An Exit Tax isn’t about "stopping money", it’s about stopping sabotage by greedy elites. By designing this tax as a prepayment of fiscal obligations, rather than a confiscatory penalty, it aligns with MMT’s sovereign currency principles. The goal isn’t to trap wealth but to ensure those who benefit from the system can’t defect without contributing.

An MMT-compatible exit tax:

  • 1. Taxes unrealized gains on domestically anchored assets (60% max).

  • 2. Credits payments if the taxpayer returns.

  • 3. Allows deferrals to prevent fire sales.

  • 4. Punishes tax haven moves with surcharges.

  • 5. Rewards domestic reinvestment.

This erodes generational wealth without causing capital strikes, because under MMT, the real power isn’t money, but who controls the resources.

TAX FAIRNESS: TAXING WEALTH NOT WORK

  • We would establish a wealth registry with legislation to mandate disclosure of assets, and integrate data from HMRC, the Land Registry, Companies House, and financial institutions to create a central register.

  • Net wealth between £3m-£9.99 million will be taxed annually at 5%, £10m-£49.9m at 10%, £50m-£99.9m at 15%, £100m+ at 20%. We will brand it as ‘Anti-Guillotine Insurance’ so the wealthy know why they’re paying it, and if they are caught trying to dodge it, they will have to explain why. £50m is £2281 per day if obtained at age 30 and you live until 90 – that’s more than enough. Taxing wealth is vital because money = power, and people with massive amounts of wealth can hold disproportionate influence over the political process which is unfair on everyone else. If they want to argue for their material interests, they should do so on the same level as everyone else.

  • The above wealth tax/AGI will be coupled with a one-time ‘Look-Back’ wealth tax on anyone who left the UK in the previous 5-10 years and has a net worth above £3m. The bandings shall be as above but +5% to firmly deter anyone trying to pre-emptively dodge the Anti-Guillotine Insurance by fleeing before it is implemented. Many countries have retroactive tax laws so this is legally defensible.
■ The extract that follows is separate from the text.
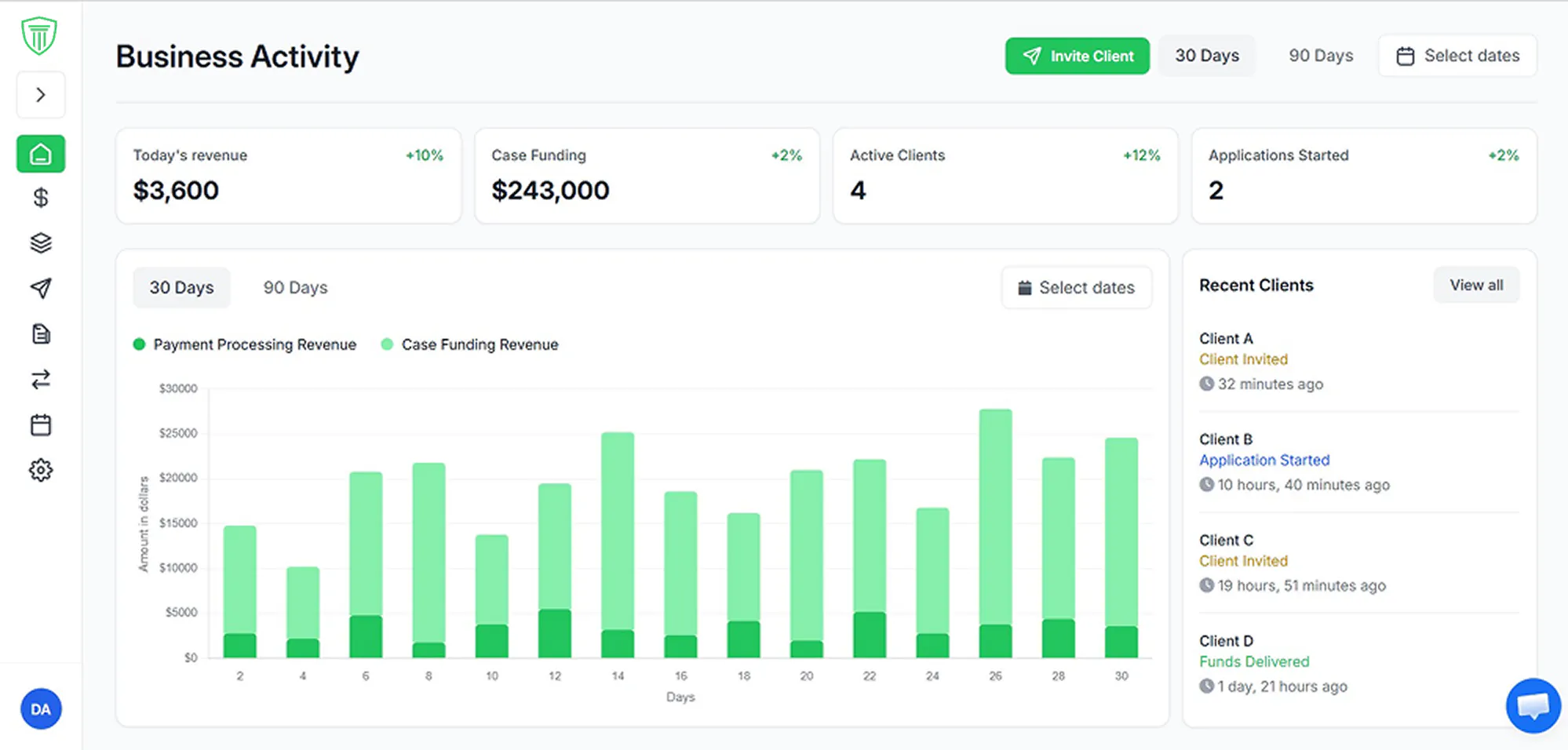Open the chart's Select dates picker
1568x750 pixels.
coord(1077,288)
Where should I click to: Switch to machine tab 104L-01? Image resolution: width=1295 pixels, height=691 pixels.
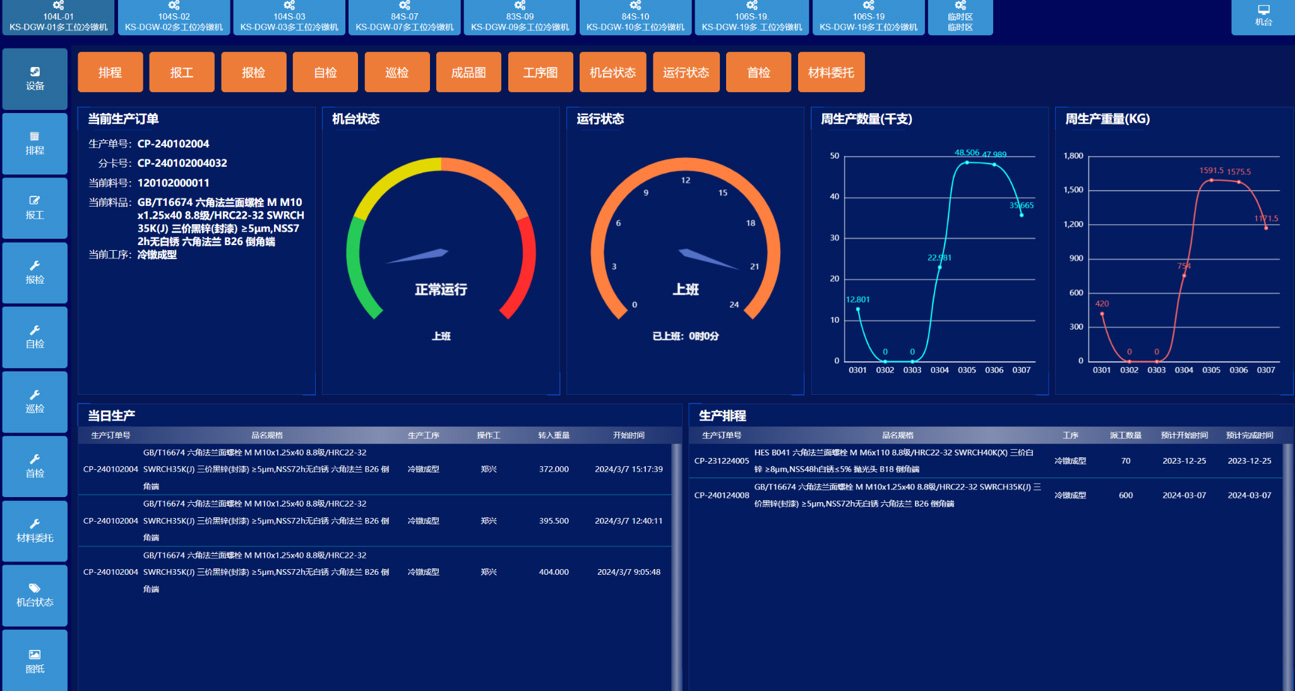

  • Council Tax will be replaced with a Land Value Tax on the unimproved value of land to discourage speculation and hoarding:

    • 0.5% / 1% for primary residences & smallholdings (<5 acres)

    • 2% for residential/commercial land not owner-occupied

    • 5% for estates >1000 acres & land held by absentee owners

    • 10% for vacant/derelict land in urban areas

  • Capital Gains Tax will be set at the top rate of income tax +5%, will now include unrealised gains at death, and the annual CGT allowance will be scrapped. The +5% is so we tax wealth more than we tax work.

  • Dividend Tax band rates will be aligned with income tax +5% i.e. Basic Rate: 8.75% (2025-26) to 25%, Higher Rate: 33.75% to 45%, Additional Rate: 39.35% to 50%

  • National Insurance is paid at 8% by anyone earning £12,000-£50,000 before dropping to 2%. We will abolish this drop to 2% so it is a flat rate of 8% for everyone over £50,000 too. There is no justification for those on larger incomes paying smaller contributions than those who earn less.

  • National Insurance is currently not paid on investment income. We will require this and it shall be paid at the rate of the old Investment Income Surcharge which was 15%.

  • Assets held in UK-registered trusts/shell companies that remain dormant/unused/unoccupied after 5 years shall be liable for an Abandonment Tax of 30% of their value, rising 3% per year. After 10 years, if they still remain in their previous condition, they shall be deemed as fully abandoned and the relevant local authority will be authorised to confiscate and reutilise/liquidate them in accordance with public purpose.

  • Abolish tax reliefs for the wealthiest 30%.

  • Inheritance Tax will be scrapped and replaced with a Lifetime Gifts Tax.

    • Gifts worth over £10,000 a year would be taxed at 20%.

    • Lifetime total gift limit of £200,000. All gifts after this point of any size are taxed at 20% and all previous gifts lose exemption status i.e. gifter has to pay 20% tax on the full £200,000.

    • Inherited offshore assets will be charged at 70% if repatriated.

    • Family Home Exemption: First £500,000 exempt from LGT so family home can be passed to children.

    • No 7-year exemption rule for LGT.

    • Gifts must be to family members only to qualify for exemption. Gifts to trusts/funds/other opaque structures would not be exempt.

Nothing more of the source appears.